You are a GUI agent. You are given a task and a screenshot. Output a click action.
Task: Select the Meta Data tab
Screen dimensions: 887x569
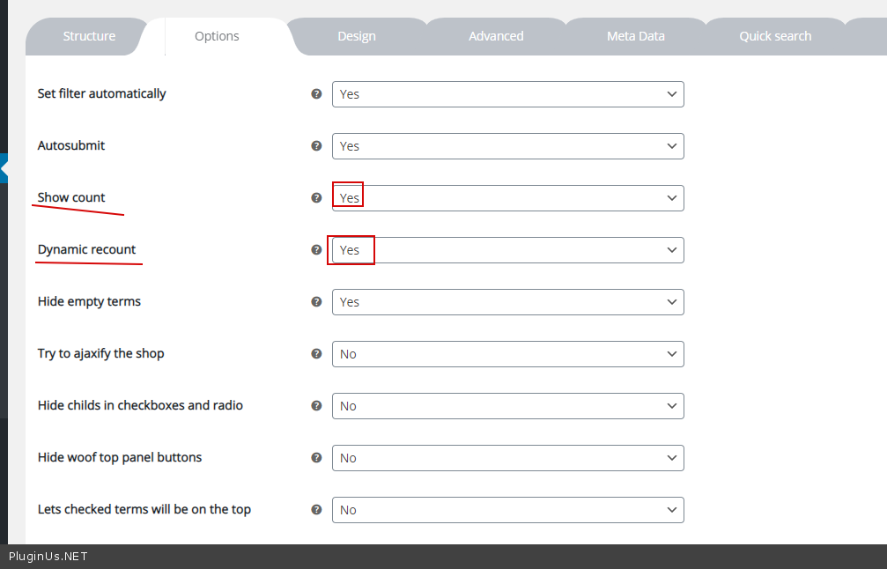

==*==

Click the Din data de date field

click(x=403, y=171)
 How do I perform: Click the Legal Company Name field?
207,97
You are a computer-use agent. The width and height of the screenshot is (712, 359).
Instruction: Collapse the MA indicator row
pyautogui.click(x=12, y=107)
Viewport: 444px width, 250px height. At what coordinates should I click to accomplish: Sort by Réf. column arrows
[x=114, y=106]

==*==

• Exercise objective
Of the entries above, transcribe exactly those lines that fall between the line containing "You are a GUI" and the line containing "Screen dimensions: 887x569", together with those two lines.

• Result of this exercise
You are a GUI agent. You are given a task and a screenshot. Output a click action.
Task: Select the Meta Data tab
Screen dimensions: 887x569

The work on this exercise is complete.